**Work task**.
With both ends included, repeat exactly the lines of the entries below from the one containing "Task: Tap the forward navigation arrow" down to the one containing "Image resolution: width=640", and no others.

**Source material**.
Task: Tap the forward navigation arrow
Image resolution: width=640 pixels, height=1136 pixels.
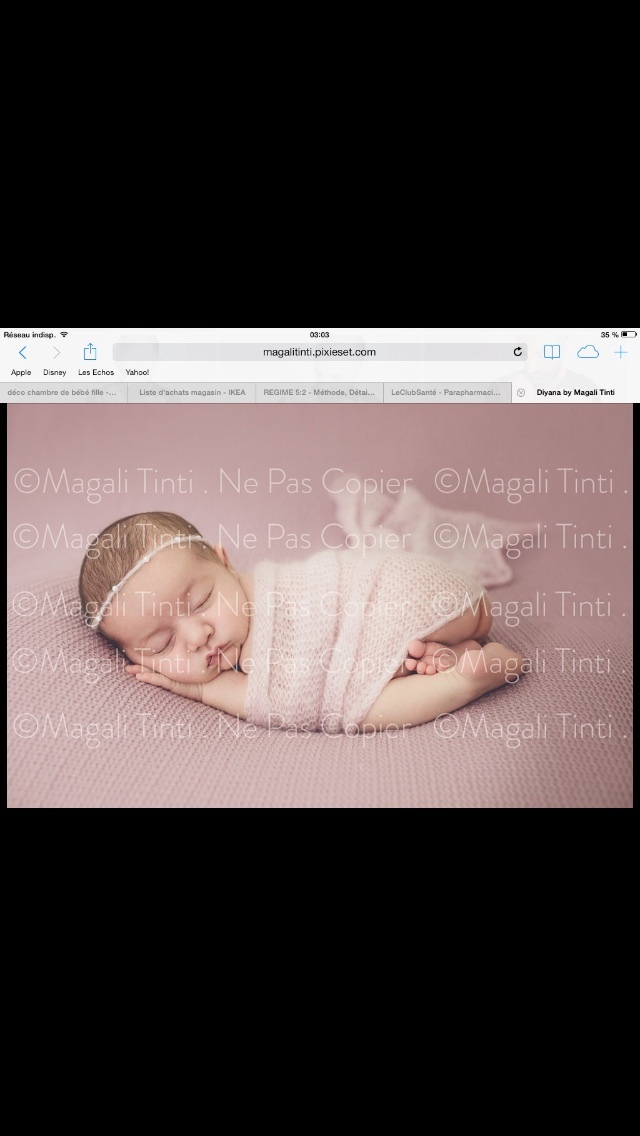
==
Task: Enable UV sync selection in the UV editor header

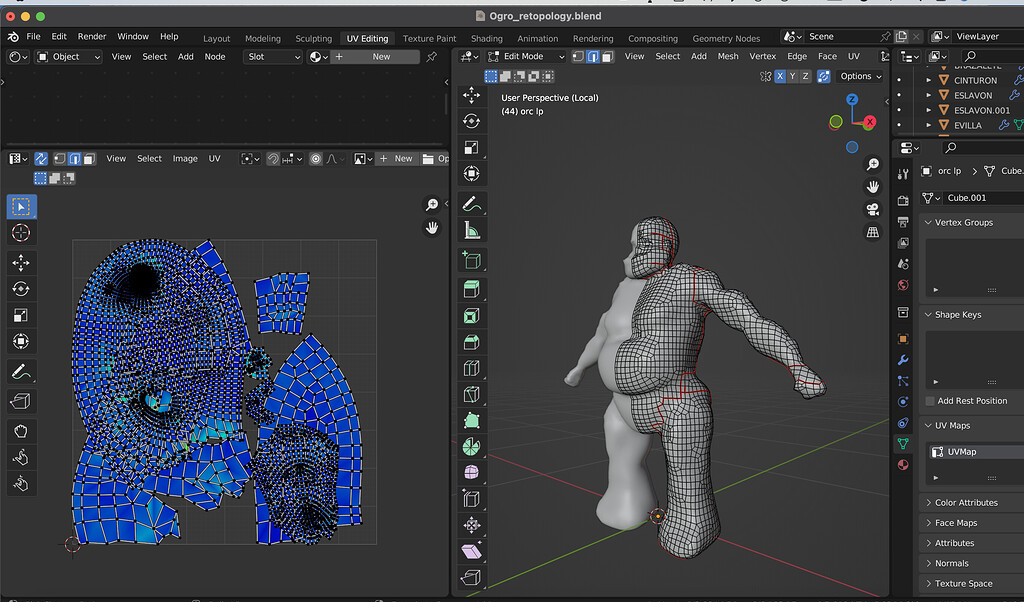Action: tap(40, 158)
...
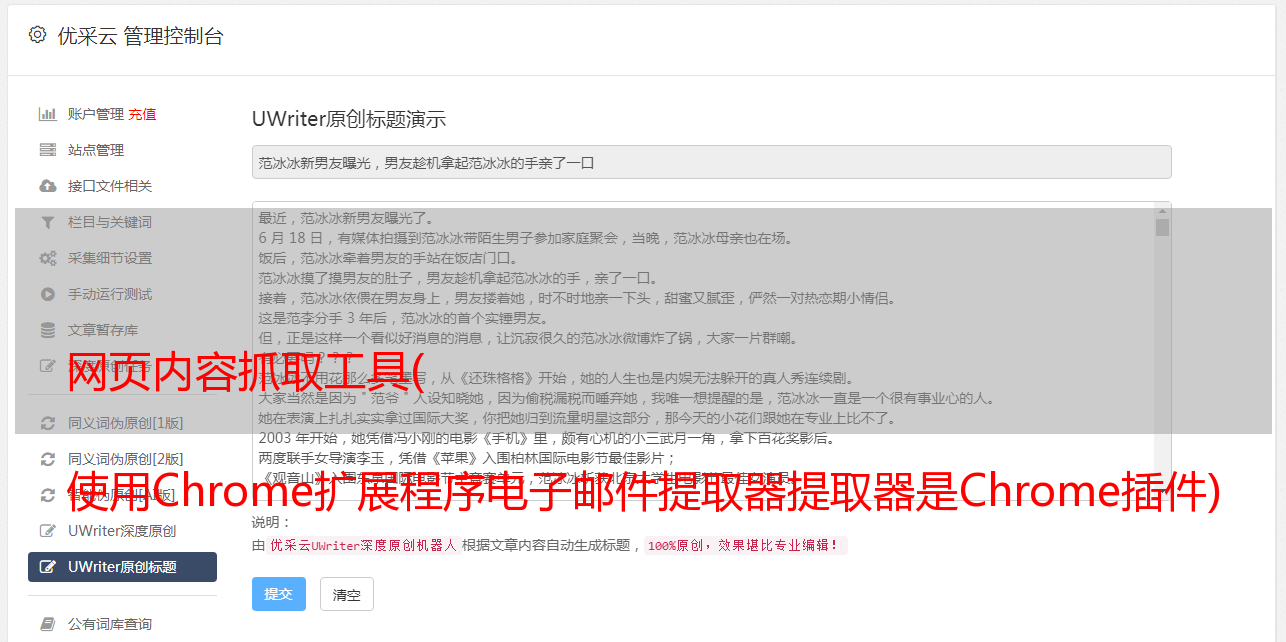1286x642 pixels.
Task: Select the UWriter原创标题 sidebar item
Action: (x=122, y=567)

**Final answer**.
Task: Tap the forward navigation arrow
Image resolution: width=640 pixels, height=1136 pixels.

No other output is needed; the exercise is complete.